**Instructions to follow:** Copy the material from the line with "Click the coffee table top in panel 1" up to and including the line with "click(283, 313)", swapping every "table" for "desk" and changing nothing else. Give back only those lines.

* START Record excerpts *

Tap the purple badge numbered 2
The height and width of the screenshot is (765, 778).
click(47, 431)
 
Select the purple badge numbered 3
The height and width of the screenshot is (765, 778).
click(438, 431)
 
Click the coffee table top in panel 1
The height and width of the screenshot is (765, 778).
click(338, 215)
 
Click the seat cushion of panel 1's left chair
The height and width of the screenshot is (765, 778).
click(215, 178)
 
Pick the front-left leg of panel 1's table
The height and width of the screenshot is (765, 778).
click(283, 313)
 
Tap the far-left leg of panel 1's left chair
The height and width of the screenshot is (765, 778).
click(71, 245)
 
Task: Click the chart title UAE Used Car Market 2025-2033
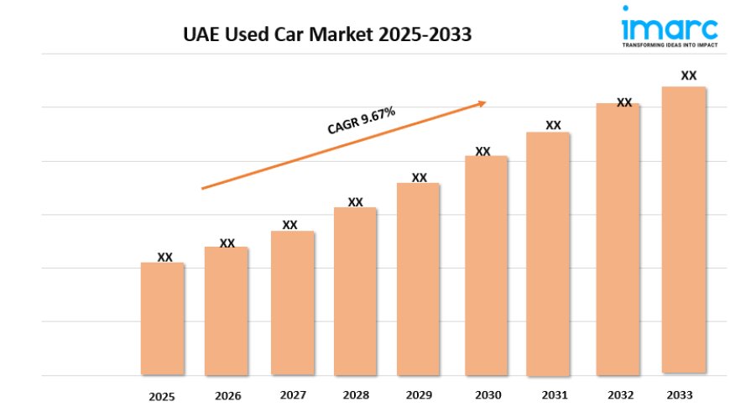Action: click(x=327, y=34)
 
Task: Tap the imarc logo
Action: click(x=669, y=25)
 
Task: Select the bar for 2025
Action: click(x=162, y=318)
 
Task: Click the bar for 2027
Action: click(x=292, y=302)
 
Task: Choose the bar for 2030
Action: click(x=486, y=264)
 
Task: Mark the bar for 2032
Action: click(x=618, y=239)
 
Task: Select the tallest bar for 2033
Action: click(x=684, y=230)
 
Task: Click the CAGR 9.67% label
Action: click(x=361, y=121)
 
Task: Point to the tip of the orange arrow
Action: click(x=485, y=102)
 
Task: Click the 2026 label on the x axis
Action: click(x=227, y=395)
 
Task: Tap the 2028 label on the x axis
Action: click(x=356, y=394)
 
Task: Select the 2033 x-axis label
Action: click(x=680, y=394)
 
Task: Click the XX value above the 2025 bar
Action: click(x=165, y=257)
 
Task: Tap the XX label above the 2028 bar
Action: click(x=355, y=202)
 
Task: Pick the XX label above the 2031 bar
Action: click(x=553, y=125)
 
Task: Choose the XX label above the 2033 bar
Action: click(x=688, y=76)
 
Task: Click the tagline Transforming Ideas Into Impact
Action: click(x=669, y=45)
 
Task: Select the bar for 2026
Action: click(x=227, y=310)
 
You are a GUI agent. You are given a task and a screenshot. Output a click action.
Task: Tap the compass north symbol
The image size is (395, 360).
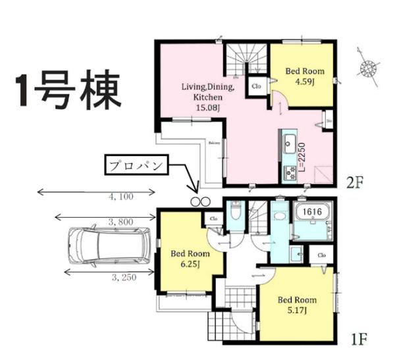coord(369,66)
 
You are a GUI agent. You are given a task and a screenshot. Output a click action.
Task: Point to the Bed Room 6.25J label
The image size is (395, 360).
coord(190,259)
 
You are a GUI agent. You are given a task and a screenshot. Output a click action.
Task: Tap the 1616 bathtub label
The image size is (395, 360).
coord(313,212)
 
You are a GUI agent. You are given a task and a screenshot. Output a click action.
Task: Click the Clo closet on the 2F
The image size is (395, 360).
coord(255,86)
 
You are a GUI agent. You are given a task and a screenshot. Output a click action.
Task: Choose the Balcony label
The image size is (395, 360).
coord(215,142)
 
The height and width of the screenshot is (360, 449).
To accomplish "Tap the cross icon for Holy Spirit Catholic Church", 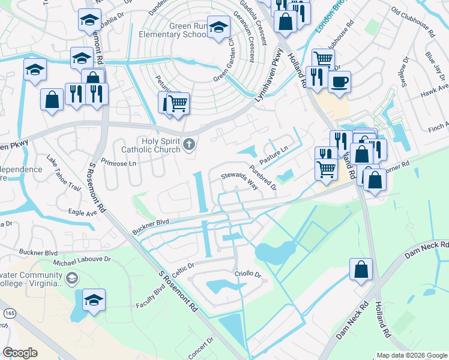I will pyautogui.click(x=189, y=143).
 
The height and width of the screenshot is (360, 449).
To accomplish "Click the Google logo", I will pyautogui.click(x=20, y=353).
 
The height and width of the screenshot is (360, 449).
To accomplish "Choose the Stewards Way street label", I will pyautogui.click(x=240, y=181).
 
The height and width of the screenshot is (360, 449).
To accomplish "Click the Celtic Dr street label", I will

* END Record excerpts *

**Answer in full:**
Click the coffee desk top in panel 1
The height and width of the screenshot is (765, 778).
click(338, 215)
 
Click the seat cushion of panel 1's left chair
The height and width of the screenshot is (765, 778).
click(215, 178)
 
Pick the front-left leg of panel 1's desk
The height and width of the screenshot is (765, 778).
click(283, 313)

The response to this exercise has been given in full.